--- Text provided ---
● ● ● ●

Incorporating multitrait-multimethod into a 5-foundation model of the MFQ.

Summary and directions for improved modeling

Taken together, earlier attempts to model the MFQ-30 suggest that it is best modelled as including at least five factors, one for each of the proposed foundations. The imperfect fit of this model, however, indicates that, while a five-factor model may reasonably be considered as a good starting point to develop a better fitting structure of MFQ-30, significant elements of covariance structure are not captured by this model. At least three plausible explanations could account for the poor fit of models tested to date. One is that correlated-factor models cannot readily represent clustering within the foundations, thus failing to fully reflect binding and individualising effects which form part of moral foundations theory. Supporting this, Graham et al. [3] modelled binding and individualising as hierarchical superfactors which improved the model, but not to the level considered a good fit. An alternative approach, not attempted to date, would involve implementing the binding and individualizing factors in a bi-factor structure. This also raises the possibility of implementing the model at the level of the items (see Fig 3). To our knowledge, there have been no reported attempts to model the group factors in bi-factor structures in item-level models.

Fig 3

5-factor item-level model of including individualising and binding domains.

A second explanation for poor fit may lie in the foundations themselves. One or more foundations may have sub-components which need to be modelled as distinct entities. Other foundations may be better modelled if collapsed together. Hence, splitting and collapsing of factors may be required. Third, and finally, general influences on responding, whether from a general morality factor, or response biases such as acquiescence [39] or social desirability [40] will cause item-covariance lowering the fit of models not accounting for these effects. It will be valuable, therefore, to explore the impact of these effects when building a psychometrically well-fitting model of the MFQ. To our knowledge, no previous attempts to model the MFQ have investigated these types of hypothesis even though this has been explored in personality models, where, for instance, social desirability has proven to be a useful measurement component of well-fitting models [41].

● ● ● ●

--- Data ---
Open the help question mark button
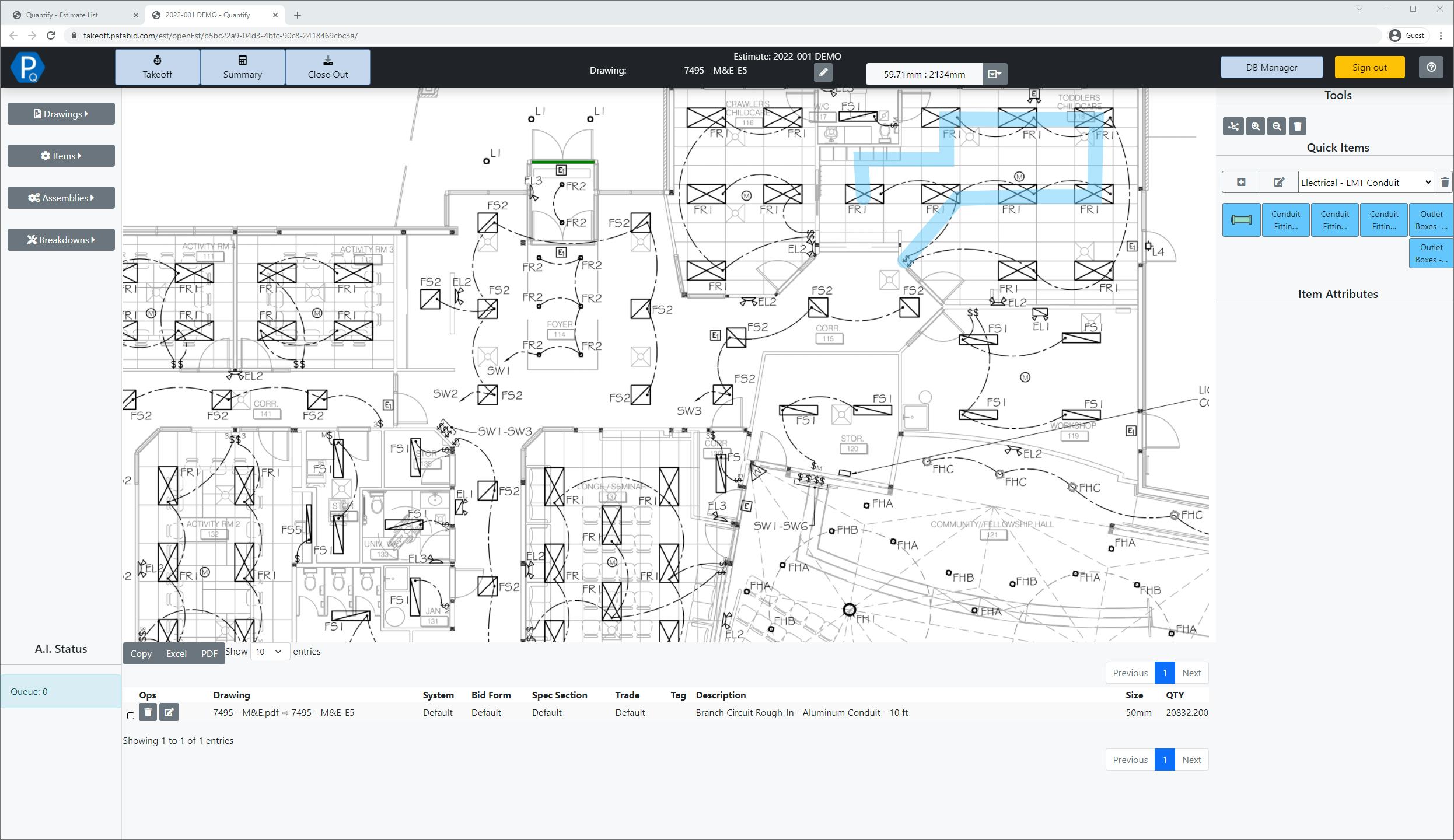The image size is (1454, 840). pyautogui.click(x=1431, y=67)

● ● ● ●

--- Goals ---
**a.** According to the MFQ modeling passage, which two response biases could cause item covariance that lowers model fit?
**b.** Continue the MFQ modeling passage, starting after its final sentence.

--- Per-task answers ---
**a.** Acquiescence and social desirability.

**b.**
Summary

In the present paper, we used structural equation modelling to test existing models of the MFQ-30, and to build and validate a new, well-fitting structural model of this measure. In Study 1, we tested 4 MFQ models suggested in previous research. Specifically, we compared the fit of the two-factor, five-factor, hierarchical and Multitrait-Multimethod models in a novel dataset. We showed that a Multitrait-Multimethod model fits better than the three other designs but that no model fit well. Next, we developed a new model of the MFQ. Our approach was to develop models increasing in complexity from the simplest predicted model to more complex structures, as required to achieve good fit. Using Multitrait-Multimethod model as the base model, we found that including binding and individualizing factors were required, and that modeling these at the item level results in better fit compared to including them as associations among foundations. Two additional foundations, loyalty to country and purity (separated from sanctity) were required. Finally, we showed that adding a general morality and left-right tilt factors improved fit and that together, these innovations yielded a well-fitting model. In Studies 2 through 5 we replicated the model developed in the Study 1 in four independent open-access samples showing that the model proposed and replicated internally in study 1 fits better than any other competing model in each of these datasets and meets accepted criteria for good fit. The five samples used were, for Study 1, 2,271 students from the University of Edinburgh and members of the local community; for Study 2, 7,130 participants from Graham et al., study 3 [13]; for study 3, 1,052 participants from Smith et al. [25]; for Study 4, 553 participants from O’Grady et al. [42]; and for Study 5, 452 participants from Wang et al. [43]. Together, the studies amount to a total N of 11,496 and 4 independent replications.

Study 1

Method

Participants

A total of 2,271 people from the UK participated in the study. We used two attention check questions to remove inattentive participants: (a) “It is better to do good than to do bad” and (b) “It is relevant to moral judgment whether or not someone was good at math”. Participants who responded with slightly, moderately or strongly disagree to the first question and somewhat, very or extremely relevant to the second question were excluded. The final sample consisted of 2,039 adults (1404 females, 631 males; age M = 25.3, SD = 13.04). Participants were recruited from a volunteer pool consisting of students and members of the community. After providing basic demographic data, participants completed the MFQ-30 online.

Measures

The extent to which participants endorsed moral foundations was measured by the 30-item Moral Foundations Questionnaire (MFQ-30) [3].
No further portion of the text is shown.